● TASK GOAL
Keeping every line intact, repeat the data word for word.

Top of SUPPLIED MATERIAL

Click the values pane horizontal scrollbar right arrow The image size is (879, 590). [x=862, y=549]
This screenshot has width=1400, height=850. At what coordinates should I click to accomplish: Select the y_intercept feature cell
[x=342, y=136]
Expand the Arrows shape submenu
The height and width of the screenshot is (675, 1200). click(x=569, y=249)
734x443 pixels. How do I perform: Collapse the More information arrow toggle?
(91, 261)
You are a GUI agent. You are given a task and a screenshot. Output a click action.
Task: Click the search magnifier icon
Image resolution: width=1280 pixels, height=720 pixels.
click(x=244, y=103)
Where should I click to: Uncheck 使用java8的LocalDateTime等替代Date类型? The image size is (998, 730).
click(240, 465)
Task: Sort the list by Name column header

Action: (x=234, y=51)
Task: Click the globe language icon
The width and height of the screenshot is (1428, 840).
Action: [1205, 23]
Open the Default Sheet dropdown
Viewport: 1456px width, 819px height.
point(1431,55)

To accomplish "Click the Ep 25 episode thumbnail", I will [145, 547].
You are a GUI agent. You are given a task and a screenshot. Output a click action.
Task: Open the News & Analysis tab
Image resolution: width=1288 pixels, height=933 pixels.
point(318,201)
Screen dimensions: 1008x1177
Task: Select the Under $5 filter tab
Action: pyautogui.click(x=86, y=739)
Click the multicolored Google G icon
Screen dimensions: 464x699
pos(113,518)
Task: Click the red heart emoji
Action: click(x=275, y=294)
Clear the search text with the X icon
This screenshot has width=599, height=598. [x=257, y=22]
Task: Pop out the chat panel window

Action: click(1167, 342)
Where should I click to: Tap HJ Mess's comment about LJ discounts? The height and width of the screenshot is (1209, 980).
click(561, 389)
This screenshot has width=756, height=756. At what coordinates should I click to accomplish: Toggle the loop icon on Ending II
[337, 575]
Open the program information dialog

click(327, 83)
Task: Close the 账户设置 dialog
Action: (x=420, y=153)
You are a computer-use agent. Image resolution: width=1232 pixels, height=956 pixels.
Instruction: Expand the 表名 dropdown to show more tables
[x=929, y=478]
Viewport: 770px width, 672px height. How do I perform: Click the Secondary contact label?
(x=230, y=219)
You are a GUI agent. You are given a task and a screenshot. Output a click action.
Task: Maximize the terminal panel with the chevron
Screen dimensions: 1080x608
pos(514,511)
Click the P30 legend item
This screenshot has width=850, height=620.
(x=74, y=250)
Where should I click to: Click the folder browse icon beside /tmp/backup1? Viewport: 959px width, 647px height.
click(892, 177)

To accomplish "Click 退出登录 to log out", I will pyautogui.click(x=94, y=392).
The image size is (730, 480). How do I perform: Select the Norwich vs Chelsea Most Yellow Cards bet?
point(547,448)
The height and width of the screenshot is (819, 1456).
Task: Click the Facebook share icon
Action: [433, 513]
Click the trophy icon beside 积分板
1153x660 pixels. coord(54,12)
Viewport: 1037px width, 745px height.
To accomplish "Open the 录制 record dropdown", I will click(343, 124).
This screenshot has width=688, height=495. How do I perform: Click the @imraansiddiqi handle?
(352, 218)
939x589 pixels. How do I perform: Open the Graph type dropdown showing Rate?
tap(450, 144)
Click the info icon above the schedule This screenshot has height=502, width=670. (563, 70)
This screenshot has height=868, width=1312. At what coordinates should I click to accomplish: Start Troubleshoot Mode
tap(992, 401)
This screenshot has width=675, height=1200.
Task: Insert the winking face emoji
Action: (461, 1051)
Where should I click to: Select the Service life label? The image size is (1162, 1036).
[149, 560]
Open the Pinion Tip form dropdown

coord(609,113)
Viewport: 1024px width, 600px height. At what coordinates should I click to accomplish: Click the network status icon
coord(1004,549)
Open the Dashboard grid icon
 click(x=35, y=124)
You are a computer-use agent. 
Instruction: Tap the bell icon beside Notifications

Bottom of SUPPLIED MATERIAL

● OUTPUT OF THE TASK
Click the values pane horizontal scrollbar right arrow The image size is (879, 590). [x=862, y=549]
This screenshot has width=1400, height=850. At what coordinates should I click to accomplish: Select the y_intercept feature cell
[x=342, y=136]
Expand the Arrows shape submenu
The height and width of the screenshot is (675, 1200). click(x=569, y=249)
734x443 pixels. How do I perform: Collapse the More information arrow toggle?
(91, 261)
You are a GUI agent. You are given a task and a screenshot. Output a click action.
Task: Click the search magnifier icon
Image resolution: width=1280 pixels, height=720 pixels.
click(x=244, y=103)
Where should I click to: Uncheck 使用java8的LocalDateTime等替代Date类型? The image size is (998, 730).
click(240, 465)
Task: Sort the list by Name column header

Action: (x=234, y=51)
Task: Click the globe language icon
The width and height of the screenshot is (1428, 840).
Action: [1205, 23]
Open the Default Sheet dropdown
Viewport: 1456px width, 819px height.
point(1431,55)

To accomplish "Click the Ep 25 episode thumbnail", I will [145, 547].
You are a GUI agent. You are given a task and a screenshot. Output a click action.
Task: Open the News & Analysis tab
Image resolution: width=1288 pixels, height=933 pixels.
point(318,201)
Screen dimensions: 1008x1177
Task: Select the Under $5 filter tab
Action: pyautogui.click(x=86, y=739)
Click the multicolored Google G icon
Screen dimensions: 464x699
pos(113,518)
Task: Click the red heart emoji
Action: click(x=275, y=294)
Clear the search text with the X icon
This screenshot has width=599, height=598. [x=257, y=22]
Task: Pop out the chat panel window

Action: click(1167, 342)
Where should I click to: Tap HJ Mess's comment about LJ discounts? The height and width of the screenshot is (1209, 980).
click(561, 389)
This screenshot has width=756, height=756. At what coordinates should I click to accomplish: Toggle the loop icon on Ending II
[337, 575]
Open the program information dialog

click(327, 83)
Task: Close the 账户设置 dialog
Action: (x=420, y=153)
You are a computer-use agent. Image resolution: width=1232 pixels, height=956 pixels.
Instruction: Expand the 表名 dropdown to show more tables
[x=929, y=478]
Viewport: 770px width, 672px height. How do I perform: Click the Secondary contact label?
(x=230, y=219)
You are a GUI agent. You are given a task and a screenshot. Output a click action.
Task: Maximize the terminal panel with the chevron
Screen dimensions: 1080x608
pos(514,511)
Click the P30 legend item
This screenshot has width=850, height=620.
(x=74, y=250)
Where should I click to: Click the folder browse icon beside /tmp/backup1? Viewport: 959px width, 647px height.
click(892, 177)

To accomplish "Click 退出登录 to log out", I will pyautogui.click(x=94, y=392).
The image size is (730, 480). How do I perform: Select the Norwich vs Chelsea Most Yellow Cards bet?
point(547,448)
The height and width of the screenshot is (819, 1456).
Task: Click the Facebook share icon
Action: [433, 513]
Click the trophy icon beside 积分板
1153x660 pixels. coord(54,12)
Viewport: 1037px width, 745px height.
To accomplish "Open the 录制 record dropdown", I will click(343, 124).
This screenshot has width=688, height=495. How do I perform: Click the @imraansiddiqi handle?
(352, 218)
939x589 pixels. How do I perform: Open the Graph type dropdown showing Rate?
tap(450, 144)
Click the info icon above the schedule This screenshot has height=502, width=670. (563, 70)
This screenshot has height=868, width=1312. At what coordinates should I click to accomplish: Start Troubleshoot Mode
tap(992, 401)
This screenshot has width=675, height=1200.
Task: Insert the winking face emoji
Action: (461, 1051)
Where should I click to: Select the Service life label? The image size is (1162, 1036).
[149, 560]
Open the Pinion Tip form dropdown

coord(609,113)
Viewport: 1024px width, 600px height. At what coordinates should I click to accomplish: Click the network status icon
coord(1004,549)
Open the Dashboard grid icon
 click(x=35, y=124)
You are a computer-use agent. 
Instruction: Tap the bell icon beside Notifications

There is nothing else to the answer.